Two years ago she was named director of the Health Science Center’s PREMIEre Clinic, one of the nation’s foremost programs of care and follow-up for low-birth-weight babies.
Ramamurthy’s absorbing and intense career is not quite all-consuming. She found an outlet for a lifelong passion more than two decades ago, when she and friends from the local India Asia Association all frustrated dancers hired a teacher to instruct their daughters in traditional Indian dance.
“We all had daughters who were about 7 years old at that time, and we wanted them to learn Bharata Natyam (Indian dance),” Ramamurthy says. The teacher suggested that the mothers learn dancing along with their daughters. So the Arathi School of Indian Dance was created in 1981 with five mothers and daughters. The mothers, who continued to study and to teach Indian dance every Friday night have performed classical, folk and ballet dances in many Texas cities and neighboring states, earning the playful name of “The Golden Girls of San Antonio.”

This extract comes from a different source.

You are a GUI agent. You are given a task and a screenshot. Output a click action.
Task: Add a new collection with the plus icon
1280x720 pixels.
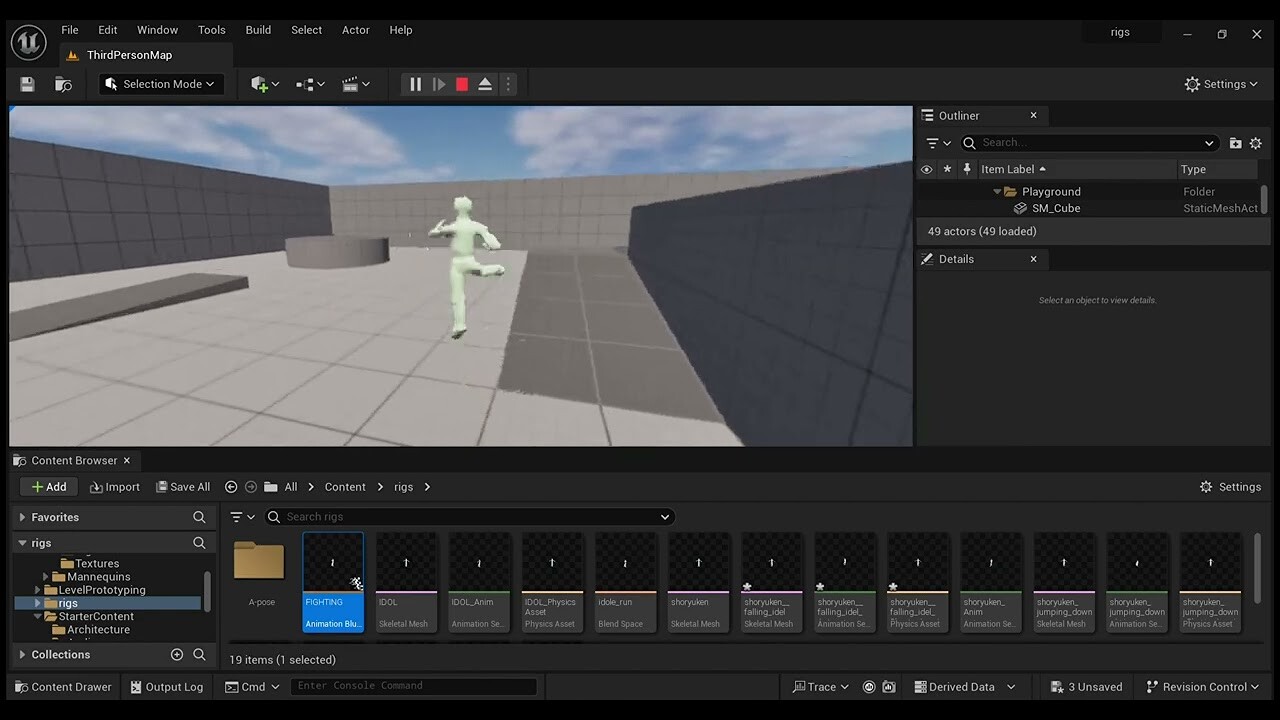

“Dance is very necessary for me. It is a spiritual part of my life. It has such a calming effect. Everyone should have an activity that takes them away from their daily life,” says Ramamurthy.
Ramamurthy believes so strongly in the importance of the influences in the lives of young children that she thinks kindergarten teachers should be the most highly paid of all professionals. “It is a wonderful thing to better the lives of young children,” she says.
The influence Ramamurthy has had on the lives of hundreds of premature babies is incalculable. However, the influence she has had on her own children is obvious, even to the casual eye.
Her daughter, Sujatha Ramamurthy, has followed in the footsteps of her parents. She attended medical school at UTHSCSA. She currently is in a residency in Charlottesville, Va., preparing for a career combining internal medicine and psychiatry, because, as her mother explains, “There is so much overlap between the two.”
Ramamurthy’s son, Sendhil Ramamurthy, on the other hand, has chosen to pursue a career in the arts. He is a successful actor living in New York and starring in an Oxygen Channel movie entitled My Sexiest Mistake. His wife, Olga Sosnowska, has the continuing role as Lena on the daytime drama All My Children.